Dawn left politics in 2011 and became Northern Ireland Programme Director with Marie Stopes International (MSI). She is currently a self-employed consultant working at home and abroad. Dawn continues to devote much of her spare time to community and voluntary initiatives aimed at tackling socio-economic disadvantage and exclusion.
Brian John Spencer: "When did you first learn about the Easter Rising of 1916?" Dawn Purvis:
"Probably Easter 1996 when I saw for the first time Republicans wearing Easter Lilies."
BJS: "Do the men, the act or the stated ideals in the proclamation mean anything to you?" DP:
"Only in the sense that they brought about the state of Northern Ireland. I would have much preferred the 26 countries to remain within the union."
BJS: "When did you first learn about the Battle of the Somme?" DP:
"As a child from my daddy and his stories of family members who fought and others who supported the war effort from home."
BJS: "Does this act, the men and their determination to show their loyalty to Britain mean anything to you?" DP:
"It brought home to me the horror of war and the untold suffering of everyone involved. Growing up in a family with a strong tradition of serving in the armed forces I could understand the motivation for joining up and ‘doing your bit’. That sense still prevails today although the motivations of those in positions of power who chose to go to war appear selfish and partisan."
BJS: "As a (British/Irish/Northern Irish*) person, is the 1916 Rising important to you and your sense of identity and sense of belonging on this island?" DP:
"It is not important for those reasons but it is important in the sense that it shaped the lives and political views of many people on this island and is part of our shared history prior to partition and one that some people aspire to today."
BJS: "As a (British/Irish/Northern Irish*) person, is the Somme offensive important to you and your sense of identity and sense of belonging on this island?" DP:
"More so because of the family connections it is important to me. And again it forms part of our shared history."
BJS: "Will you be commemorating or celebrating either of these two events in April and July of this year respectively?" DP:
"I hope to attend a number of events in order to learn more about them."
BJS: "Are you happy with the series of commemorative events put on by the Irish State? And what do you think of Arlene Foster's take on the events of Easter 1916 (she has refused to attend any commemorations)?" DP:
"I am glad that the Irish State is recognising a seminal event that contributed to its own existence. I would have hoped to see our First Minster attending events in recognition of our shared history."
BJS: "As a person on (or from) the island are you happy with the where we are now at in terms of culture, cosmopolitanism and broad-mindedness?" DP:
"No.
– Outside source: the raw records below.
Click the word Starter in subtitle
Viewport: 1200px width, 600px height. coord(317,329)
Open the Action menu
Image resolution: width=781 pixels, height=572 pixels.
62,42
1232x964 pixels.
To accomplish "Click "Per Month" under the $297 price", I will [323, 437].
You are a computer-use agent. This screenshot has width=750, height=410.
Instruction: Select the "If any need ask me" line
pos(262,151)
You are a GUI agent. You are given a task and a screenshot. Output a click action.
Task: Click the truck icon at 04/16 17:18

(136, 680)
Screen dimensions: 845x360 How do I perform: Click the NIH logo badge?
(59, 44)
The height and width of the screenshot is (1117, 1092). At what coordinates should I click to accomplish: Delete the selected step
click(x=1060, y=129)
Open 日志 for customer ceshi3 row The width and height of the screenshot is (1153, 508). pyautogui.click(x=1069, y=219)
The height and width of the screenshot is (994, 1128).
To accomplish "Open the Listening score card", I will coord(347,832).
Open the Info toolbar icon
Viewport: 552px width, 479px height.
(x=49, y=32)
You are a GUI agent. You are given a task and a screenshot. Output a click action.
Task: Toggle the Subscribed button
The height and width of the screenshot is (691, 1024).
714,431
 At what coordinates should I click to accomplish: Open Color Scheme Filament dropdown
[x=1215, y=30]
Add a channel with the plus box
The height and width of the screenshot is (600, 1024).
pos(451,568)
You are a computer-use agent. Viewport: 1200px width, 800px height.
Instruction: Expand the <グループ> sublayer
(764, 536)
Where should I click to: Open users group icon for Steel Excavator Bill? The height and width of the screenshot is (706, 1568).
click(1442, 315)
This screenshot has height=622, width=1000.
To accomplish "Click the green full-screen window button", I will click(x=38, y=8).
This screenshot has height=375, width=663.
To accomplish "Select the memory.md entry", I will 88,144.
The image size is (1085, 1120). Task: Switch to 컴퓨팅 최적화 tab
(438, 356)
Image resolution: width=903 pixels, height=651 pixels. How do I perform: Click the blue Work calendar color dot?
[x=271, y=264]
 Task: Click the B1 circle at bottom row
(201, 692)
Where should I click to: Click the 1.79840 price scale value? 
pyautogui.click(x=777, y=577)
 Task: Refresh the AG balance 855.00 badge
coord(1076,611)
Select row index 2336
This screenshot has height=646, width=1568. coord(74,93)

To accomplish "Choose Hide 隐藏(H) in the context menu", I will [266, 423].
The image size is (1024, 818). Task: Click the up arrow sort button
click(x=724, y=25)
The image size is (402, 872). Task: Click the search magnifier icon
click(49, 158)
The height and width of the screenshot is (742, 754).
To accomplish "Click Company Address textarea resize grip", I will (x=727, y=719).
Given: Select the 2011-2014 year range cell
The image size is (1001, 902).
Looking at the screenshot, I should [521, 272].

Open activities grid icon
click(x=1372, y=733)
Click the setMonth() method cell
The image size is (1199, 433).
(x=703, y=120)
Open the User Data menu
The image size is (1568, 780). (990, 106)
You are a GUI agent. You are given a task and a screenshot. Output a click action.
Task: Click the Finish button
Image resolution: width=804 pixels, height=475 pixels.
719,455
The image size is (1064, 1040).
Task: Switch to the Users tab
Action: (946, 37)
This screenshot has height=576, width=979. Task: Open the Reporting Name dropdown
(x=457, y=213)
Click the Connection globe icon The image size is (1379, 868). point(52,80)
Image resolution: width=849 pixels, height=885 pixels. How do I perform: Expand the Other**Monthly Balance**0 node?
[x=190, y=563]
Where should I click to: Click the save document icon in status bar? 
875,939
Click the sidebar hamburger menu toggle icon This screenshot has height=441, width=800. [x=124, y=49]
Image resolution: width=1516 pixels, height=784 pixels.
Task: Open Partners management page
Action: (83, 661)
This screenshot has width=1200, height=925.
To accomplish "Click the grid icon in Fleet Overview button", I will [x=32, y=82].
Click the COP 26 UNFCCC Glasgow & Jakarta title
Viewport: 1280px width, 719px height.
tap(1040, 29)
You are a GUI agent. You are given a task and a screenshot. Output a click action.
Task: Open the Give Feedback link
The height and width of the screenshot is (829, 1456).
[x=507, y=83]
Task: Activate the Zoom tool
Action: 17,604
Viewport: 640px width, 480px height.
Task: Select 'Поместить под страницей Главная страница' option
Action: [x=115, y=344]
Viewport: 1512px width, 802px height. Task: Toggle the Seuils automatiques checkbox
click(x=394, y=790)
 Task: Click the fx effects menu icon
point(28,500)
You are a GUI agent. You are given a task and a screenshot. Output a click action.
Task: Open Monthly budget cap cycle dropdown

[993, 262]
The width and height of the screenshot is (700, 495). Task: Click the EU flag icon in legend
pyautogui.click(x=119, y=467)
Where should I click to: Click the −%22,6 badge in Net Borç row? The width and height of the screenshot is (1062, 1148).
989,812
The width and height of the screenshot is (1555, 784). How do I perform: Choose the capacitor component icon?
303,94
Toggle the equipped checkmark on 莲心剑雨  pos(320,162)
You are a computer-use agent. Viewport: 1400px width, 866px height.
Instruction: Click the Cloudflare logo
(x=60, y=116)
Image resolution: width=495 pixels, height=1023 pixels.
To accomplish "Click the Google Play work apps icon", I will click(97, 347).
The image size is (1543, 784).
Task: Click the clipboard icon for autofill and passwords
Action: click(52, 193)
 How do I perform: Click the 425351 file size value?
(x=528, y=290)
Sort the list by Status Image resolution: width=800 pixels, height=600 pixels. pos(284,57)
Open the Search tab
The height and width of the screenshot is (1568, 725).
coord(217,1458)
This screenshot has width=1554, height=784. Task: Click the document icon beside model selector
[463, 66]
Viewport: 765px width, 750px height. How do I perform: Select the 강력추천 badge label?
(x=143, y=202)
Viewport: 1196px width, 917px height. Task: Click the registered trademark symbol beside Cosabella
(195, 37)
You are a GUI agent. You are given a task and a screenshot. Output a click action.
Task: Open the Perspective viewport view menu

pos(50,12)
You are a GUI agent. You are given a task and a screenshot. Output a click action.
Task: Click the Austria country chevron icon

I think we still have a long way to go to recognise and appreciate the rich diversity of many people that co-habit this small place."
BJS: "What are your hopes for the future of this divided province and island?" DP:
"That we get to the point were we can stand together side by side at different events exploring our past and our future without expecting an elbow in the ribs."
BJS: "Please share any further thoughts these questions may have stimulated." DP:
"The more we stay confined to our own barracks the more we need to get out and explore life beyond our comfort zones. Making peace and building reconciliation involves placing yourself in uncomfortable situations and having conversations that you’d rather not have. Commemorations provide such opportunities."